Exercise materials –

- Opening Delimiter -

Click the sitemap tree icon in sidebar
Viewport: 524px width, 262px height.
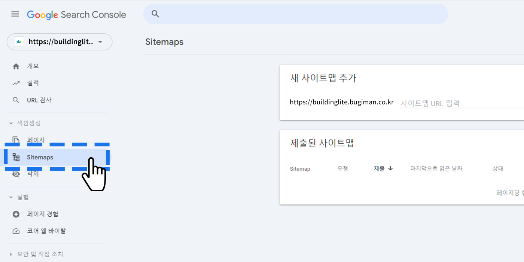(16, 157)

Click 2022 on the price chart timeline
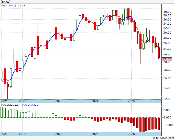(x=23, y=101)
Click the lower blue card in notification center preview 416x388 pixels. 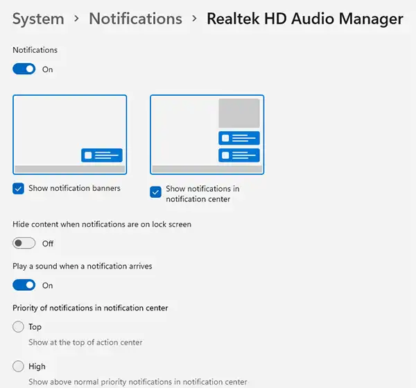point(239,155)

- Closing Delimiter -
- Opening Delimiter -

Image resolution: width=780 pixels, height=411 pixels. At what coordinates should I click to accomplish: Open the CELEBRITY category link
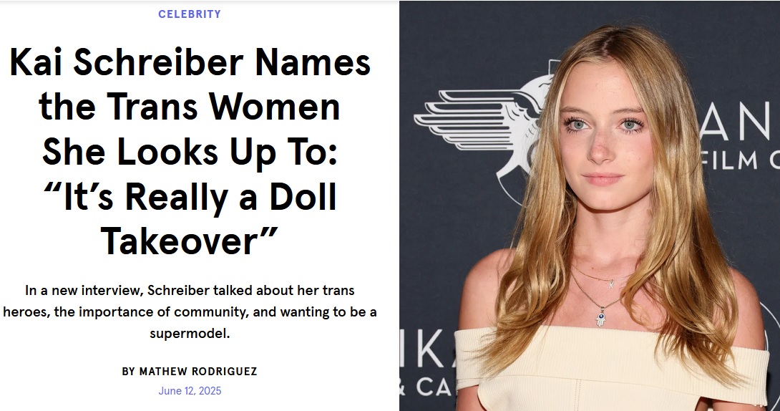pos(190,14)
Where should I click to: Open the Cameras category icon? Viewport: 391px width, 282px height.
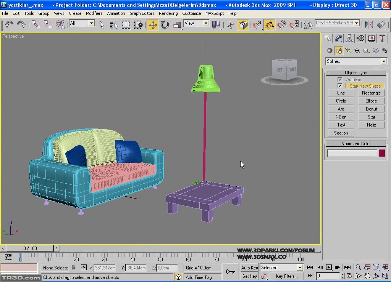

- Closing Delimiter -

Above are some entries; copy exactly the lines from the line with "Image resolution: width=780" through the line with "Where should I", both included, but none of the pictures.

Reply –
Image resolution: width=780 pixels, height=411 pixels. At what coordinates should I click to accomplish: Open the CELEBRITY category link
pos(190,14)
Where should I click to: Open the Cameras category icon? Viewport: 391px width, 282px height.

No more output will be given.